Autre

Comment les robots invisibles façonnent progressivement nos décisions et nos convictions au quotidien ?

Romain Mazzotti

Des signaux diffus, rassemblés par des plateformes numériques et amplifiés par des algorithmes, créent une mémoire collective. Ils nous indiquent ce qui est reconnu, fiable ou discutable. Ce phénomène rappelle un mécanisme animal fondamental : la stigmergie, où les individus se coordonnent indirectement par des traces environnementales. Chez les termites, des phéromones chimiques guident la construction collective. En ligne, les commentaires positifs, les évaluations élevées et les contenus viraux jouent ce rôle identique.

Dans l’univers numérique, des milliers d’actions individuelles se combinent sans chef d’orchestre pour produire des comportements collectifs cohérents. Un commentaire enthousiaste ou un hashtag tendance incite d’autres utilisateurs à converger vers les mêmes choix. Cependant, ce système puissant présente une faille majeure. Si la stigmergie favorise la coopération et l’intelligence collective, elle facilite également la manipulation et la désinformation lorsque certains individus ou programmes automatiques introduisent des traces mensongères ou biaisées.

Des recherches menées au Centre de Recherches sur la Cognition Animale, en collaboration avec des laboratoires de physique théorique et d’économie, explorent cette vulnérabilité à la croisée de l’éthologie, l’économie comportementale et les systèmes complexes. Les expériences révèlent comment, dans des environnements numériques contrôlés, les humains exploitent ou subissent l’influence de ces traces. Les résultats montrent de façon saisissante que même des robots logiciels simples peuvent rediriger profondément la dynamique coopérative d’un groupe.

Une première série d’expériences examinait comment la stigmergie favorise la coopération humaine. Des groupes de cinq participants exploraient une grille numérique de 225 cases contenant des valeurs cachées. Chaque découverte de case devait être évaluée par une note de zéro à cinq étoiles. Après chaque itération, les cases adoptaient différentes teintes rouges reflétant le pourcentage d’évaluations reçues, créant une mémoire visuelle partagée accessible à tous les membres du groupe.

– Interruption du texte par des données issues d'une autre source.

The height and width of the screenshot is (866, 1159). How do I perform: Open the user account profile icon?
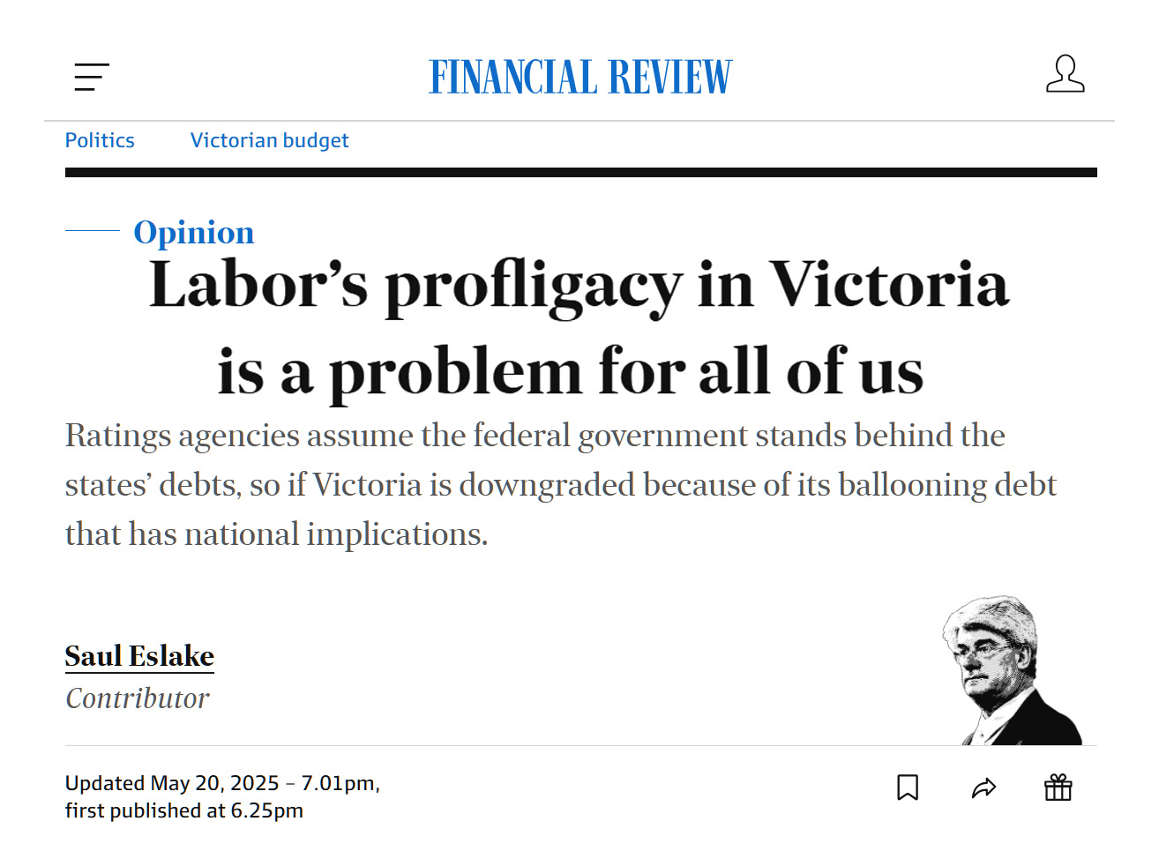point(1065,74)
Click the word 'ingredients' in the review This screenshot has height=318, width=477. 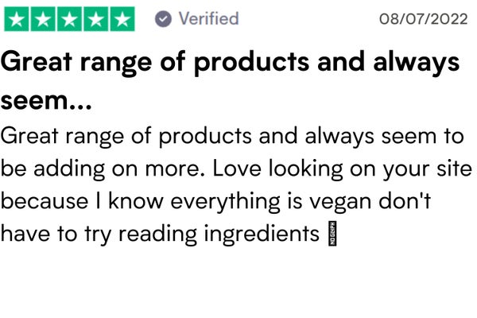[262, 235]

Ces traces colorées influençaient les comportements futurs des participants. L’expérience s’étendait sur vingt itérations, le score final de chaque participant correspondant à la somme des valeurs des cases visitées. Ce protocole permettait d’observer comment les individus réagissaient aux signaux collectifs et comment ces mécanismes subtils orientaient les décisions dans un contexte coopératif, révélant les forces et les faiblesses de cette coordination indirecte.